The hope is to have a fully healthy Rodgers for 2019, of course, but should a backup need to step in at some point, the Packers will look for better production than they got a year ago.
Kizer appeared in both the opener against the Bears, when Rodgers first hurt his knee, and again in the finale vs. the Lions, after Rodgers exited with a concussion. The former Notre Dame standout, whom the Packers acquired a year ago in a trade with Cleveland, struggled considerably (20-of-42, 187 yards, two INTs, 40.5 rating) coming off his 15 starts as a rookie with the Browns.
To be fair, Week 1 was a rough spot to get thrown into, with Kizer just getting familiar with a new offense, but a lot more was expected in his three quarters of work in Week 17.
The results have opened the door wide open for Boyle, a promising undrafted rookie a year ago, to compete with the former second-round pick for the No. 2 job this spring and summer.
Coming to Green Bay with college stats from Connecticut and Eastern Kentucky that didn’t wow anyone (55.5 percent completions, 12 TDs, 26 INTs), Boyle impressed with his physical tools and poise in limited reps as the No. 3. The 6-foot-4, 232-pounder showed plenty of arm strength and a level of accuracy that belied his college numbers a bit.
How Kizer’s experience and Boyle’s raw abilities translate to new Head Coach Matt LaFleur’s offense are the great unknowns in what promises to be a closely watched backup battle.
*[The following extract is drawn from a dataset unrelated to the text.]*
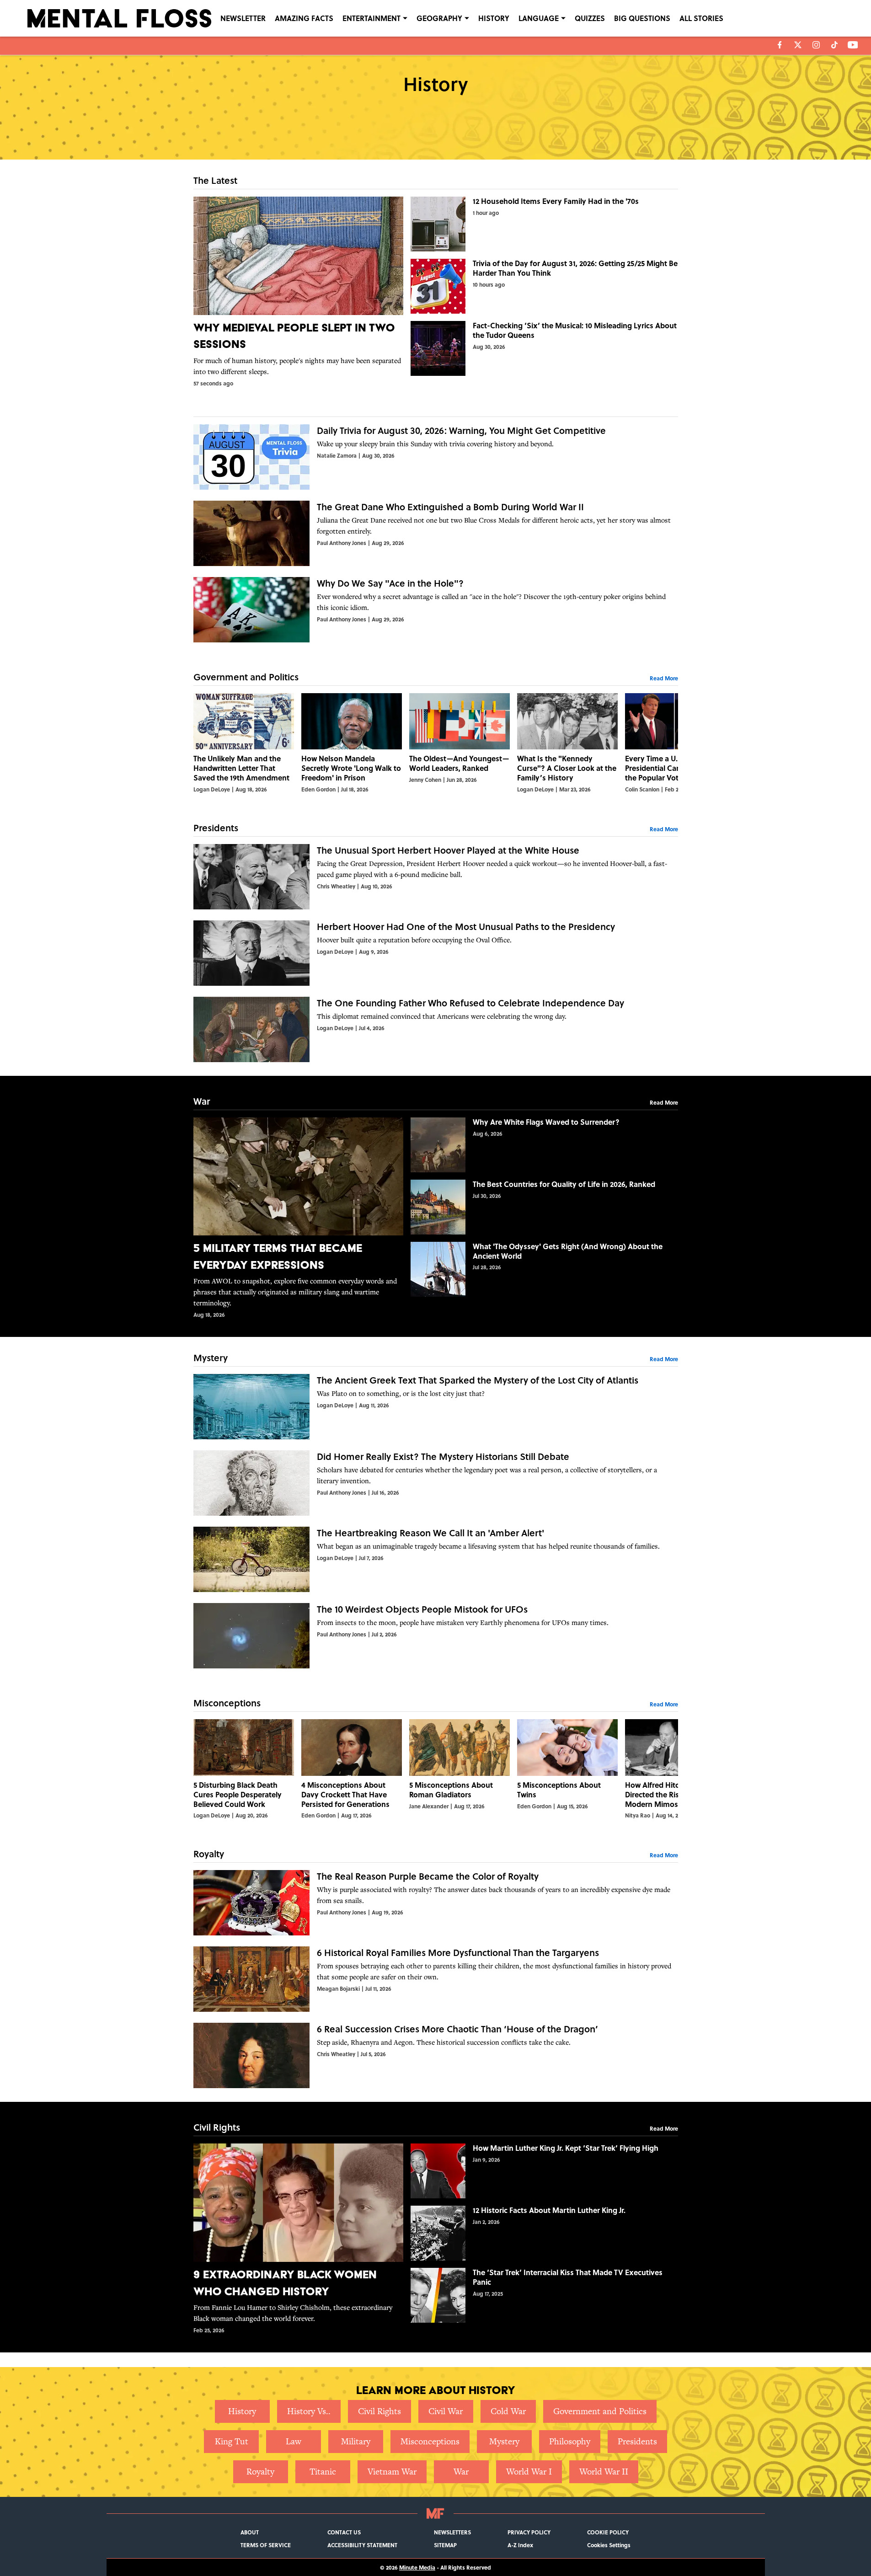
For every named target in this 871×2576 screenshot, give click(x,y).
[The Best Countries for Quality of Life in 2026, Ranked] (544, 1207)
If the Packers do add another quarterback in the draft, which they haven’t done since selecting Brett Hundley in the fifth round in 2015, not all three reserves behind Rodgers will survive final roster cuts. There simply isn’t room for four QBs on the 53.
But if another comes on board and looks like a keeper early on, it adds even greater significance and a larger consequence to the competition for this year’s No. 2 spot.